- Input data:
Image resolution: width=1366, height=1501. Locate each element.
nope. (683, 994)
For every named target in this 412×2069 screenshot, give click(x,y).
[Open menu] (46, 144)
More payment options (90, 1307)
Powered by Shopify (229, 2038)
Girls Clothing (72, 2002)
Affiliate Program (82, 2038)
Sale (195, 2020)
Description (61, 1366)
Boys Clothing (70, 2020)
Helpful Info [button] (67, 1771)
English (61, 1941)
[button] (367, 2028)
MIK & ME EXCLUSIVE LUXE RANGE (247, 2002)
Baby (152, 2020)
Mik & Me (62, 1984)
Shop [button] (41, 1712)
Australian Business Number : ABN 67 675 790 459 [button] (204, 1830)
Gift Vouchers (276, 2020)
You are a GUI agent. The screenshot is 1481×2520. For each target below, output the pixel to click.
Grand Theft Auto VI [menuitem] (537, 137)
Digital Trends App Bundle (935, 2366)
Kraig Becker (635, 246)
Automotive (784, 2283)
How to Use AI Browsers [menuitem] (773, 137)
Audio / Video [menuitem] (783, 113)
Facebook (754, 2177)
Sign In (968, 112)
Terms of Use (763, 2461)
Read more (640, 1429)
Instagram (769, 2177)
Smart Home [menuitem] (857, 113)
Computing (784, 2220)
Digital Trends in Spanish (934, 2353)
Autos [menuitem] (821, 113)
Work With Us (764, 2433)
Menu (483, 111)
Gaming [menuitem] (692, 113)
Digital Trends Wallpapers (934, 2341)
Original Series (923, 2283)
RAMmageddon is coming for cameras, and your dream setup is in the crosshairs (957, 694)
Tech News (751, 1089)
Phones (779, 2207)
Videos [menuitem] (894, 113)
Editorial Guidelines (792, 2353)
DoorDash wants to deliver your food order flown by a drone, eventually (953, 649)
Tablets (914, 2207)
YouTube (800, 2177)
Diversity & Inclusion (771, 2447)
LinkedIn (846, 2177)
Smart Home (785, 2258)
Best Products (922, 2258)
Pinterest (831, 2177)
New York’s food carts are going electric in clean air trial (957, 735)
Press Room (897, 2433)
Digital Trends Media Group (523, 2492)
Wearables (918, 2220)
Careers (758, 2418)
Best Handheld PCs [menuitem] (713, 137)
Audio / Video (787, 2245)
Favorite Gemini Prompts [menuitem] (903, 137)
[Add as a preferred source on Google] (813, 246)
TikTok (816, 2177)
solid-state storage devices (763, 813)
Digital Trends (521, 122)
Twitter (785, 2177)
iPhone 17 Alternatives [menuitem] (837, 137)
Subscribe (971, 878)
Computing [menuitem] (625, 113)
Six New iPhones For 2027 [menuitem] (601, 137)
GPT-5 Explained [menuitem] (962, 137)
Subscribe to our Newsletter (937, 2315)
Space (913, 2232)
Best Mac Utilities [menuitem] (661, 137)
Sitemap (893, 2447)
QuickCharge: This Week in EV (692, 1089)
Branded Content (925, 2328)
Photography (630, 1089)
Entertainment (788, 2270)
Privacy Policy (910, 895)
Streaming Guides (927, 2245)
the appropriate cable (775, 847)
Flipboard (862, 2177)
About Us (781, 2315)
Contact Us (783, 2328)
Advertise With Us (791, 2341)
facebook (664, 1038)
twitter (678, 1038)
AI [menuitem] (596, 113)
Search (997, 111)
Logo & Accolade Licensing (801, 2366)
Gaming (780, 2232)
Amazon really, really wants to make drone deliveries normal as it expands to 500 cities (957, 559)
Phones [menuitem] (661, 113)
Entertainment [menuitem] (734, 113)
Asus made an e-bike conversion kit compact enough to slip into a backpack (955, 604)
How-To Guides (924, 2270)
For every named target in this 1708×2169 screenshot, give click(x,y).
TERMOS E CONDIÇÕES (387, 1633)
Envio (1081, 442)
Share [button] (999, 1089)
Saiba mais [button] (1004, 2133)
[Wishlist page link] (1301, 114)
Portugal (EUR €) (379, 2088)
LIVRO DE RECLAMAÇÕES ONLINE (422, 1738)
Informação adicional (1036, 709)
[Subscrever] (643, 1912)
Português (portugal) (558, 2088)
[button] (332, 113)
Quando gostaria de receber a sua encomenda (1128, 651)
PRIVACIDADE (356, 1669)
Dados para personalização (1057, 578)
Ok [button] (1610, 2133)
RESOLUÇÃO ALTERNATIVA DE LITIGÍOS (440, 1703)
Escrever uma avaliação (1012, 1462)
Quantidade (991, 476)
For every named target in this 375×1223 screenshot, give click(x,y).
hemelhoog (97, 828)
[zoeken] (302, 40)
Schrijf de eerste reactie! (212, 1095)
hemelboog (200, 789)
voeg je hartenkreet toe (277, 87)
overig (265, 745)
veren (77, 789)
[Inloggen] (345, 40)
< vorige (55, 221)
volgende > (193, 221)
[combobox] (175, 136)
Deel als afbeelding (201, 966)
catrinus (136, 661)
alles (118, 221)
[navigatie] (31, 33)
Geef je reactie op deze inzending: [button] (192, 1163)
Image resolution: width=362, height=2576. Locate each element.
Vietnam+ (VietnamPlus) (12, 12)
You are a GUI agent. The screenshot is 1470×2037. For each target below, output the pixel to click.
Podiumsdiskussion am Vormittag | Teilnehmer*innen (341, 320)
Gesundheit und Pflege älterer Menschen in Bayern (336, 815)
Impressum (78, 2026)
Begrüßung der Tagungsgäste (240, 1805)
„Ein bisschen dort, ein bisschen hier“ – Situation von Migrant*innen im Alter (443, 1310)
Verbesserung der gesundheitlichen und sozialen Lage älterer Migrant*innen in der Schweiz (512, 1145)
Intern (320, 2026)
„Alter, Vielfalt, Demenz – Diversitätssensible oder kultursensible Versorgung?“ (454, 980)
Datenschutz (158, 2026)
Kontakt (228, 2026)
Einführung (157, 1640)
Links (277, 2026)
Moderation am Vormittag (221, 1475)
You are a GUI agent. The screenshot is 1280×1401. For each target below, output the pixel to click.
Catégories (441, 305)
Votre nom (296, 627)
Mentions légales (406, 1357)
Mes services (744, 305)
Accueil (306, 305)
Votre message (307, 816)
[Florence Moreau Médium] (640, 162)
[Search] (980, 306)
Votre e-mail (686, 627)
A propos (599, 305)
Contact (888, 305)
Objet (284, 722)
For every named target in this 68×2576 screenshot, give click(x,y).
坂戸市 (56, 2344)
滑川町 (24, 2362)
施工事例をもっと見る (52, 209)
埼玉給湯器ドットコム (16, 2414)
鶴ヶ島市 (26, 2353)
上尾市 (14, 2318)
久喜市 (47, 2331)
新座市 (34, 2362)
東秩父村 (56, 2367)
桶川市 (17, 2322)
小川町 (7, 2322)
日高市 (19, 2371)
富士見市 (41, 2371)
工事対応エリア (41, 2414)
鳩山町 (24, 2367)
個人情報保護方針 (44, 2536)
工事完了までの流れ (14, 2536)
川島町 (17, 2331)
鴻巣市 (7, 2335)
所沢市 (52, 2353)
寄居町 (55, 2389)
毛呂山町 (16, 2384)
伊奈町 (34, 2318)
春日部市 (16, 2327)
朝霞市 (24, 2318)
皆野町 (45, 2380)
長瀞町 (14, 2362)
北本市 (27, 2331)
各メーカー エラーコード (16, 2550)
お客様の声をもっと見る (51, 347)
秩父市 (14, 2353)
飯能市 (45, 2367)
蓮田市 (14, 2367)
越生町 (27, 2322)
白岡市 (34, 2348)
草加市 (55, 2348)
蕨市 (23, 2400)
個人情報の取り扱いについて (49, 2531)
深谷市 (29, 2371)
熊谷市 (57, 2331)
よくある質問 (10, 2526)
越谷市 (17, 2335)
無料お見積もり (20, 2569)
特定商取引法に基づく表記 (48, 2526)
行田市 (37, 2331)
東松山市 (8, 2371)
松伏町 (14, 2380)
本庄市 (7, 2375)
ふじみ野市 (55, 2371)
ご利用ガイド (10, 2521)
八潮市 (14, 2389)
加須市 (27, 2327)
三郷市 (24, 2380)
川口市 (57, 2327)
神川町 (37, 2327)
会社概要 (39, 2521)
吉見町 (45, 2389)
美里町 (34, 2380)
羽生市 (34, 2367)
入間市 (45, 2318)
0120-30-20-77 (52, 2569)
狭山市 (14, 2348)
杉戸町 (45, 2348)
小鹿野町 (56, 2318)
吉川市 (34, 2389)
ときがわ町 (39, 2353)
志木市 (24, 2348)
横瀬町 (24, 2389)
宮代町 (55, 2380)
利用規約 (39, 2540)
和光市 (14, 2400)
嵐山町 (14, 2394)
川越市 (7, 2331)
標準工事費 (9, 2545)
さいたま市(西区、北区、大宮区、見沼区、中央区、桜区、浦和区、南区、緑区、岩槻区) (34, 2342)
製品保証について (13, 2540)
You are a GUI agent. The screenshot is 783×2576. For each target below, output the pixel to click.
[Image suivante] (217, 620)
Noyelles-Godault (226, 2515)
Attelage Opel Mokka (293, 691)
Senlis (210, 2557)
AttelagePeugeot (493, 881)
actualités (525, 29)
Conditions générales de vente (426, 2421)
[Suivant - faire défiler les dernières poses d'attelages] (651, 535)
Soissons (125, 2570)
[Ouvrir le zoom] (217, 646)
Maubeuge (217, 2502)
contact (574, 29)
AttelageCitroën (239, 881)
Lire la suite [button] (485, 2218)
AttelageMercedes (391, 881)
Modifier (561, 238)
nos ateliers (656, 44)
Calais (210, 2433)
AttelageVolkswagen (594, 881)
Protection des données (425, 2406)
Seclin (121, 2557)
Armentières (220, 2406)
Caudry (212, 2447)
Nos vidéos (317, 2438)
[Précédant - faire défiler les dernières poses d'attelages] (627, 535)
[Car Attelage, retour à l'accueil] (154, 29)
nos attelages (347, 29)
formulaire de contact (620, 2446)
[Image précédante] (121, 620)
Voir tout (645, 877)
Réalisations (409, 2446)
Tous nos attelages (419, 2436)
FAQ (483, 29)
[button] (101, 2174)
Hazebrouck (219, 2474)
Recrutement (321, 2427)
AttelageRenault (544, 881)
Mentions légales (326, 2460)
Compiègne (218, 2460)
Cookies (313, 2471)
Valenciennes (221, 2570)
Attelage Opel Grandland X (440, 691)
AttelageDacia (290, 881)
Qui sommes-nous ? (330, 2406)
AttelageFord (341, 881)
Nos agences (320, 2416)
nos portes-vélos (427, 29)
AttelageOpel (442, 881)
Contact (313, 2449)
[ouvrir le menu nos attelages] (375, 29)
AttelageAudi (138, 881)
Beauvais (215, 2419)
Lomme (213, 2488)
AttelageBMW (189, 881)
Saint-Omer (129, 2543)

- Task: Begin with the line that has "Sign In (968, 112)" in the listing above and end after the line that has "Phones (779, 2207)"; output those lines exactly.

- Solution below:
Sign In (968, 112)
Terms of Use (763, 2461)
Read more (640, 1429)
Instagram (769, 2177)
Smart Home [menuitem] (857, 113)
Computing (784, 2220)
Digital Trends in Spanish (934, 2353)
Autos [menuitem] (821, 113)
Work With Us (764, 2433)
Menu (483, 111)
Gaming [menuitem] (692, 113)
Digital Trends Wallpapers (934, 2341)
Original Series (923, 2283)
RAMmageddon is coming for cameras, and your dream setup is in the crosshairs (957, 694)
Tech News (751, 1089)
Phones (779, 2207)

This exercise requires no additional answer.